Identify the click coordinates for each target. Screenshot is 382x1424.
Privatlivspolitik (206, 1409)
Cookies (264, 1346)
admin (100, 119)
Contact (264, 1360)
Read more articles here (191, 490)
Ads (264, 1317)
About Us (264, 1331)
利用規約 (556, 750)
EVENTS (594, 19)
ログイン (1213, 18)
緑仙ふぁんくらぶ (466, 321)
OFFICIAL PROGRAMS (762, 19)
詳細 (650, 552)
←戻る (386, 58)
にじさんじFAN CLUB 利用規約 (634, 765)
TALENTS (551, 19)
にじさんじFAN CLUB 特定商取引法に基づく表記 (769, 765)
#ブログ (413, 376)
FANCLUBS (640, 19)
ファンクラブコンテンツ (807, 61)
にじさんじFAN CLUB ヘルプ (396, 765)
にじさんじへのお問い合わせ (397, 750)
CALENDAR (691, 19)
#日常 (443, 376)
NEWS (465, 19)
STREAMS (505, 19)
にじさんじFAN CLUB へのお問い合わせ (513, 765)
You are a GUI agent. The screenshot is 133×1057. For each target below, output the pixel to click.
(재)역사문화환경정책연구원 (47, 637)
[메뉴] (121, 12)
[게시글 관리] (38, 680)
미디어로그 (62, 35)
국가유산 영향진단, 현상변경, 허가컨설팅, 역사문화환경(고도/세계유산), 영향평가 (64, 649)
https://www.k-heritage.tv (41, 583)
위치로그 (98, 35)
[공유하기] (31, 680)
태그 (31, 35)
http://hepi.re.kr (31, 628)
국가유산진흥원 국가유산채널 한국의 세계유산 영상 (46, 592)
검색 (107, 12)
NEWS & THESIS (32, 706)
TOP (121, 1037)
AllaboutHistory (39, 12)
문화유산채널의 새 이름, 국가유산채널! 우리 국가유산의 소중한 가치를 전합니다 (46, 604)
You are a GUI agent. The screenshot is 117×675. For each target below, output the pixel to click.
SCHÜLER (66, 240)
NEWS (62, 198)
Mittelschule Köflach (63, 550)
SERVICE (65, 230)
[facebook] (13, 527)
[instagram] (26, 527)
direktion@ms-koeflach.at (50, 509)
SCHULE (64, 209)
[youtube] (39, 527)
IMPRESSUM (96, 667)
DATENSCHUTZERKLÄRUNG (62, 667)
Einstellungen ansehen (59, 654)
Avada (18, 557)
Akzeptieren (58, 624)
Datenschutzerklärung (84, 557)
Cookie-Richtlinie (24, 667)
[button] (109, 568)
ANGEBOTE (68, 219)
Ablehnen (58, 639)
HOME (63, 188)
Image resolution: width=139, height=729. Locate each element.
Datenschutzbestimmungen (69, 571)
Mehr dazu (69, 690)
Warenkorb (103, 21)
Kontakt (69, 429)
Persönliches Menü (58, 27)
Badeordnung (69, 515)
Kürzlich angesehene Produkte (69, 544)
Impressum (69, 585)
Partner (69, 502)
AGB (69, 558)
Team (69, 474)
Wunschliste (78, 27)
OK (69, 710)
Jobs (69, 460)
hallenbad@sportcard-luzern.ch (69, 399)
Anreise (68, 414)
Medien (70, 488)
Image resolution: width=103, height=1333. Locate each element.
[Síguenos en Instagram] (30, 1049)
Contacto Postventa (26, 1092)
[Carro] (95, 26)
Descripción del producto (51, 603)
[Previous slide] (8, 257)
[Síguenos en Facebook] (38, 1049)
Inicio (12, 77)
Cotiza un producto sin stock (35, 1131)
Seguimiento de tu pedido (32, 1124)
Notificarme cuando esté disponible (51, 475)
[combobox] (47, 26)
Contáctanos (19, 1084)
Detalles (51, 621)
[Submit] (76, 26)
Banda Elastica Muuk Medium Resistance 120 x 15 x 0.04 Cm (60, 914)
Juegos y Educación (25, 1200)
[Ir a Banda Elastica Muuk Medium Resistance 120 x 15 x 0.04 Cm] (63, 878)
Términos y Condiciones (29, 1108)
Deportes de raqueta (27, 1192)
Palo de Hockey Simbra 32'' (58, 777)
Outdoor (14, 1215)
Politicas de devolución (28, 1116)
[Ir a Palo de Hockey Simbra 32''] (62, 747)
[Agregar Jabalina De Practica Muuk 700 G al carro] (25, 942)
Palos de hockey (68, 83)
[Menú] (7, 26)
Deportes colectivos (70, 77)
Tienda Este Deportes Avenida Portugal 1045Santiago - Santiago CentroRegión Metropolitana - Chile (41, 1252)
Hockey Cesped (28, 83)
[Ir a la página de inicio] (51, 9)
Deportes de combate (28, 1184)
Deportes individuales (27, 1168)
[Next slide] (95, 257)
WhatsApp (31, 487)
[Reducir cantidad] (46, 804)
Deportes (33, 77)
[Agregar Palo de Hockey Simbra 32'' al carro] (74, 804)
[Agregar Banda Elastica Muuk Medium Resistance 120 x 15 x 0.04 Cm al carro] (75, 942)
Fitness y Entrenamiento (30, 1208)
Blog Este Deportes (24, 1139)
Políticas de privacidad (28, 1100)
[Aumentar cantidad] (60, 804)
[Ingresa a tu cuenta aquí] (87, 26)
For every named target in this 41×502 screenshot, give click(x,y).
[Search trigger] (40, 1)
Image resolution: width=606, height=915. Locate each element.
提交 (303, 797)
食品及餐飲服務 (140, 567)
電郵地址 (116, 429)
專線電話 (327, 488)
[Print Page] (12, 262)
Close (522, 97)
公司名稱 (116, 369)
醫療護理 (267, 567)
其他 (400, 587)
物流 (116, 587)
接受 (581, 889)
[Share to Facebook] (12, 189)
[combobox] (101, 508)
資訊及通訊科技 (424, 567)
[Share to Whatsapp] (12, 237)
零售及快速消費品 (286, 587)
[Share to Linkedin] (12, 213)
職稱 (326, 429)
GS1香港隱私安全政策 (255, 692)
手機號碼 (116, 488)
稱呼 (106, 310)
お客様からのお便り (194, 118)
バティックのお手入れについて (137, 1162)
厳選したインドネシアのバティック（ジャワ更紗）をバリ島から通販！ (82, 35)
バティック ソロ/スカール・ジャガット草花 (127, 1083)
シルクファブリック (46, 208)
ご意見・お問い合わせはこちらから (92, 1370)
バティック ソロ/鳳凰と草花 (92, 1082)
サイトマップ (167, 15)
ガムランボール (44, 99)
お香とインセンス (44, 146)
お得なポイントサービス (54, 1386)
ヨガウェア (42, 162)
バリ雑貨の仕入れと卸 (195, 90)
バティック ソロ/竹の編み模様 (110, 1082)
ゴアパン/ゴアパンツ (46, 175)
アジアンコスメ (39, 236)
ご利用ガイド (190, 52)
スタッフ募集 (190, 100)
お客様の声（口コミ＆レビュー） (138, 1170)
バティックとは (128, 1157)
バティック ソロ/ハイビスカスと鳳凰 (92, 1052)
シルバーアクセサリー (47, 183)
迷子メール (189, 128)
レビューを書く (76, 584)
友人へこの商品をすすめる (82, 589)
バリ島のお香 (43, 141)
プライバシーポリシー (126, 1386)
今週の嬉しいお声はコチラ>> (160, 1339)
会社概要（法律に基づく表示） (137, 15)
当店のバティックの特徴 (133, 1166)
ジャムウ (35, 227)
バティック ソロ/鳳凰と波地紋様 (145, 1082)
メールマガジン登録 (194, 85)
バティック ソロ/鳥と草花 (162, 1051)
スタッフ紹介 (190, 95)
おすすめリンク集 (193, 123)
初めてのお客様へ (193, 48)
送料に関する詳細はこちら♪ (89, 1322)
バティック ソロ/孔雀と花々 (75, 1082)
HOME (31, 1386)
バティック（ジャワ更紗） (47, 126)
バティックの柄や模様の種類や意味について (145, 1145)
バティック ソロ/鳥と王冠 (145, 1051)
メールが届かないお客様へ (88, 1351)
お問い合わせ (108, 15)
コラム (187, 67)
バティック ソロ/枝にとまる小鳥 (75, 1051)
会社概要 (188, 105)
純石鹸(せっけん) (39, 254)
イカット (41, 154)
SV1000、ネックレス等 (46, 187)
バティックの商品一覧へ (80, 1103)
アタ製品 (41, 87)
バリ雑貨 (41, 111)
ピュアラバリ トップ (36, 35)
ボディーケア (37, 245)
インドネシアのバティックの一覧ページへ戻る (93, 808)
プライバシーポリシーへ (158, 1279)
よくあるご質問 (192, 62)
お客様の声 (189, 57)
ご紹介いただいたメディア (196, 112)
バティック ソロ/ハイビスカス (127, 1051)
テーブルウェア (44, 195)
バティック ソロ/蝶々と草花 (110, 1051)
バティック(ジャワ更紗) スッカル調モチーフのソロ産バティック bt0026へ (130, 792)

────────

§ **WHAT YOU ARE ASKED TO DO**
Rewrite every row from the line with "https://www.k-heritage.tv (41, 583)" up to and including the line with "[Síguenos en Instagram] (30, 1049)", omitting none. Add 85 to each coordinate in the answers and leave all other text unchanged.

§ **REPLY**
https://www.k-heritage.tv (126, 668)
위치로그 (183, 120)
[공유하기] (116, 765)
태그 (116, 120)
http://hepi.re.kr (116, 713)
국가유산진흥원 국가유산채널 한국의 세계유산 영상 (131, 677)
검색 (192, 97)
NEWS & THESIS (117, 791)
TOP (206, 1122)
AllaboutHistory (124, 97)
문화유산채널의 새 이름, 국가유산채널! 우리 국가유산의 소중한 가치를 전합니다 (131, 689)
You are a GUI agent. The screenshot is 117×675. For each target below, output the pixel to click.
SCHÜLER (151, 325)
NEWS (147, 283)
Mittelschule Köflach (148, 635)
SERVICE (150, 315)
[facebook] (98, 612)
[instagram] (111, 612)
direktion@ms-koeflach.at (135, 594)
SCHULE (149, 294)
[youtube] (124, 612)
IMPRESSUM (181, 752)
DATENSCHUTZERKLÄRUNG (147, 752)
Einstellungen ansehen (144, 739)
Avada (103, 642)
Akzeptieren (143, 709)
Datenschutzerklärung (169, 642)
Cookie-Richtlinie (109, 752)
[button] (194, 653)
ANGEBOTE (153, 304)
Ablehnen (143, 724)
HOME (148, 273)
Image resolution: width=139, height=729. Locate each element.
Datenschutzbestimmungen (154, 656)
Mehr dazu (154, 775)
Warenkorb (188, 106)
Kontakt (154, 514)
Persönliches Menü (143, 112)
Badeordnung (154, 600)
Kürzlich angesehene Produkte (154, 629)
Impressum (154, 670)
Partner (154, 587)
AGB (154, 643)
Team (154, 559)
Wunschliste (163, 112)
OK (154, 795)
Jobs (154, 545)
hallenbad@sportcard-luzern.ch (154, 484)
Anreise (153, 499)
Medien (155, 573)
Image resolution: width=103, height=1333. Locate each element.
[Síguenos en Instagram] (115, 1134)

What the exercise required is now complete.